There have been some accusations that no couple could experience all the situations that have been written of throughout the months and still survive marriage. On the contrary, this has a cleansing effect for me. By letting you know how foolish she is I feel better. You have to know her to realize that it is an easy matter to find so much fault with her.; she typifies the average woman, clumsy, impetuous, concerned with trivia, uncontrollable and ding-a-ling -like in her basic approach to anything. It is sheer joy for me to expose her follies and thus alert the world to my inevitable canonization.

I must give her credit for being such a good sport. Before taking on this writing assignment only our immediate circle of friends knew what I had to put up with over the years; now I evoke the sympathy of a good deal of the south shore.

Despite the irrational defenses and innocuous attacks she wages against the undeniable sense I make each week, she really is a swell person. Despite her protestations, she needs the security and assurances that only a man of my strength could provide.

I’m glad I had an opportunity to speak with you, the reader, instead of spending another week finding fault with her.

HER: Ask yourself this, why did this constant complainer marry such a ding-a-ling? I’ll tell you why; to rob me of my youth and formerly trim figure. Now I am merely the chubby shadow of my former self having surrendered the best years of my life to him. Weight Watchers thanks him.

I have stayed with him to guide and care for him. He is helpless, color blind, and in need of intelligent companionship.
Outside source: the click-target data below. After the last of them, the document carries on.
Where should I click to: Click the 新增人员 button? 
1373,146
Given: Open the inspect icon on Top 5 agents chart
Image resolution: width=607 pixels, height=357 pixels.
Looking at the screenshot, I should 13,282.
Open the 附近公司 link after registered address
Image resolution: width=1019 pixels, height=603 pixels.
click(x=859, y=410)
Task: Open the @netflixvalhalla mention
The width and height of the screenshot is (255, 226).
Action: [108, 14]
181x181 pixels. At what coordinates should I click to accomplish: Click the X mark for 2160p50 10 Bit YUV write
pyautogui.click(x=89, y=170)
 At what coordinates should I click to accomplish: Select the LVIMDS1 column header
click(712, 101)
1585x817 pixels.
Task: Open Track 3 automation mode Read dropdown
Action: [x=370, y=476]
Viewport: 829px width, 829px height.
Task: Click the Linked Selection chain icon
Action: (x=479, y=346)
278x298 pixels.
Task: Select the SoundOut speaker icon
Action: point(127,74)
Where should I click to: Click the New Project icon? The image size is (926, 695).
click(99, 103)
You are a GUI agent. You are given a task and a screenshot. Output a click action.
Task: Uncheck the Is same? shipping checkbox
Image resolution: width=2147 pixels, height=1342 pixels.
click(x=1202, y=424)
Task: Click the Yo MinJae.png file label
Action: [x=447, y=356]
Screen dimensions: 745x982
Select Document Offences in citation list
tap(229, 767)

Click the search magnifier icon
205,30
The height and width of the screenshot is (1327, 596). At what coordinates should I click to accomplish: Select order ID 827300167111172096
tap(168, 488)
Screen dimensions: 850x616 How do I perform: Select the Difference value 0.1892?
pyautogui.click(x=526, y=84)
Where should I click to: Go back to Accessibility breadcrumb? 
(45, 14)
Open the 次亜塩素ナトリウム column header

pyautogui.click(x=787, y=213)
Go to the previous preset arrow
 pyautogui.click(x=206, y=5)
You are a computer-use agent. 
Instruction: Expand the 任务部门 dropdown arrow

If not for me, who would patiently adjust his heating pad each night? Or mow the lawn, snakes and all? Speaking of the snakes, when he finally got out to survey the front lawn and debunk my claim of large snakes being out there, guess what? Watching him from the front door, I saw him leap back with the kind of speed he only had when he was 25. “Did you see him?” I asked. “Oh yes,” he said shakily. “He’s a big one.”

Men are funny creatures. They watch football waiting for the buxom cheerleaders to appear. They read the Victoria’s Secret catalogue like it’s an historical document. They dream and pine for women they can’t have. Secretly, they don’t ever want those women because they know if they approached a Victoria’s Secret model on the street, she’d take one look at their Budweiser baseball hats and keep walking. But wives love their husbands and even wash the Budweiser caps.

Wives believe their husbands are wonderful people because they know more than the world does about them. Even when their bank accounts don’t match the size of their big mouths, wives love their husbands. Women are living proof that goodness exists in an evil world run by men.

So he can rant and rave all he wants, and so can any husband out there, because at the end of they day, they come home to where a sweet, patient, and loving woman awaits.